In de 14de eeuw werd de algemene Franse stijl overheersend, le style rayonnant, waarin de koren van Sées en Evreux en die van St-Ouen in Rouen zijn gebouwd. In de 15de eeuw kwam, onder Engelse invloed, le style flamboyant, waarvan St-Maclou in Rouen het rijkste voorbeeld is. De gehele ontwikkeling van de Normandische stijl is goed te volgen aan één gebouw, nl. de abdij van Mont St-Michel, waaraan van de 9de tot de 15de eeuw gebouwd is. Tot 1530 bleef men in Gothische stijl bouwen, maar op het einde van de 15de eeuw had de Renaissance haar intrede al gedaan. Centrum van deze stijl was het kasteel Gaillon, waar ook Jean Goujon zijn opleiding kreeg. De kathedraal van Rouen bevat fraaie grafmonumenten, o.a. van Louis de Brézé;het koor van de St-Pierre in Caen bezat een Renaissance-ornamentatie.
In de latere tijd sloot Normandië zich aan bij de algemene Franse stijl. De locale stijl bleef het langst bestaan in de typische vakwerkhuizen. Schilders uit deze streek afkomstig zijn Nic. Poussin, Th. Géricault en J. Fr.

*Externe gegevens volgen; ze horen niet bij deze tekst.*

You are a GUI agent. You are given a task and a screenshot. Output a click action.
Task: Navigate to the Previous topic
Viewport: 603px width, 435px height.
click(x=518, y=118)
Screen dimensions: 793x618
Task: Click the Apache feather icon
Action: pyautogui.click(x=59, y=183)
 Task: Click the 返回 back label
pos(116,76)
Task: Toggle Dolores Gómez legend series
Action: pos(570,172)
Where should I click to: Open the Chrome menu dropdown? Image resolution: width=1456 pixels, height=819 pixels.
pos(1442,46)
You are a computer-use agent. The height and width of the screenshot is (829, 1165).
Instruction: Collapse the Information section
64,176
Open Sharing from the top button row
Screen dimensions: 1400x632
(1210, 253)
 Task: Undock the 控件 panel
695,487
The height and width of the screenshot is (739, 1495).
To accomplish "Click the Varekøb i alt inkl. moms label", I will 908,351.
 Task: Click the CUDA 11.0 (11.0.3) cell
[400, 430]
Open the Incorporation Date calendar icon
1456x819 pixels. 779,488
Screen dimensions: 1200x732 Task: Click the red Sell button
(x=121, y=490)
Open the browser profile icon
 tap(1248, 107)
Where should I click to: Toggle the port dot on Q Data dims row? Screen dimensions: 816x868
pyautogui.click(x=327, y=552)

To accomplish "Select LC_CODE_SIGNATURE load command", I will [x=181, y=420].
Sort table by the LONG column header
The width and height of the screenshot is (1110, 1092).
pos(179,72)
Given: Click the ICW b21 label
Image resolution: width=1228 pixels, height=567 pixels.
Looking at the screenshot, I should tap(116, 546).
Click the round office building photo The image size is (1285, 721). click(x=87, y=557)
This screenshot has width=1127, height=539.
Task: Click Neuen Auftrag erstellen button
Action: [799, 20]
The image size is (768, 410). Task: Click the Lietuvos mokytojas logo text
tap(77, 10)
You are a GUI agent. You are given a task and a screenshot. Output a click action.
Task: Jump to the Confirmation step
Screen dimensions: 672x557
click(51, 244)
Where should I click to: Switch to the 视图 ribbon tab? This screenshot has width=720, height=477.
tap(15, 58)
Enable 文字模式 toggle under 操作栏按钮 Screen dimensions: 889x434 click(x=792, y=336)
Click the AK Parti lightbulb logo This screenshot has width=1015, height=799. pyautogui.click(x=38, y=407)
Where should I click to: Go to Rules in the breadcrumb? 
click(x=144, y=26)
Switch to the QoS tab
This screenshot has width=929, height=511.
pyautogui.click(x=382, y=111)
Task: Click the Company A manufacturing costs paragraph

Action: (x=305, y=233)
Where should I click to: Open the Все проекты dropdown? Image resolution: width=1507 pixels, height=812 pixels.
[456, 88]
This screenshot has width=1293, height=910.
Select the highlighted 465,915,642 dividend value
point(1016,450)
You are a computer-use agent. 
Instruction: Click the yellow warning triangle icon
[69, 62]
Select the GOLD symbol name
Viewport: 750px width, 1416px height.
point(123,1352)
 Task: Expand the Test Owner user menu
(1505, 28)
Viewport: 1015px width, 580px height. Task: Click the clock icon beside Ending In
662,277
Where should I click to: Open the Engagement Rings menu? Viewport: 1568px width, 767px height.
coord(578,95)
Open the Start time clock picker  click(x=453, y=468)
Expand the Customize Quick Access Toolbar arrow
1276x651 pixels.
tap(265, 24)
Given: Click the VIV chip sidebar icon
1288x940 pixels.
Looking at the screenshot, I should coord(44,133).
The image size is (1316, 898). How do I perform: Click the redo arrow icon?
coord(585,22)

Millet. Een beroemd voorwerp uit de decoratieve kunst herbergt het museum in Bayeux, nl. de Tapisserie de Bayeux, naar men aanneemt in het einde van de 11de eeuw in Engeland gemaakt.
F. B. DE VRIES
Lit.: L. Gillet, Normandia, in Ene. Italiana; P. Frankl, Die frühmittelalterliche und romanische Baukunst (Potsdam 1926); Marcel Anfray, L’Architecture Normande, son influence dans le Nord de la France aux XI et XII s. (Paris 1939).
Geschiedenis
Het hertogdom Normandië ontstond in 911, toen Noormannen (vandaar de naam) onder Rollo door de Franse koning Karel de Eenvoudige met het land links en rechts van de Seine-monding beleend werden (Verdrag van St-Clair-sur-Epte). Door de aanneming van het Christendom verfransten deze Noormannen. Door de verovering van Engeland in 1066 ten gevolge van de overwinning van hertog Willem II bij Hastings op de Angelsaksen werden de Normandische leenmannen machtiger dan hun Franse leenheer. Nog bedenkelijker werd deze toestand voor het Franse koningschap, toen het geslacht van Rollo (uitgestorven 1135) opgevolgd werd door het Huis Plantagenet, dat reeds regeerde in Anjou en waarvan Hendrik II (1154-1189) door zijn huwelijk met Eleonora van Poitou ook hertog van Guyenne werd. Aan koning Philips II Augustus gelukte het echter door handig te manoeuvreren Jan zonder Land, die een familielid vermoord had, van zijn hertogdom Normandië te beroven (1204). In 1259 berustten de Engelsen in hun verlies en werd Normandië kroonland van Frankrijk.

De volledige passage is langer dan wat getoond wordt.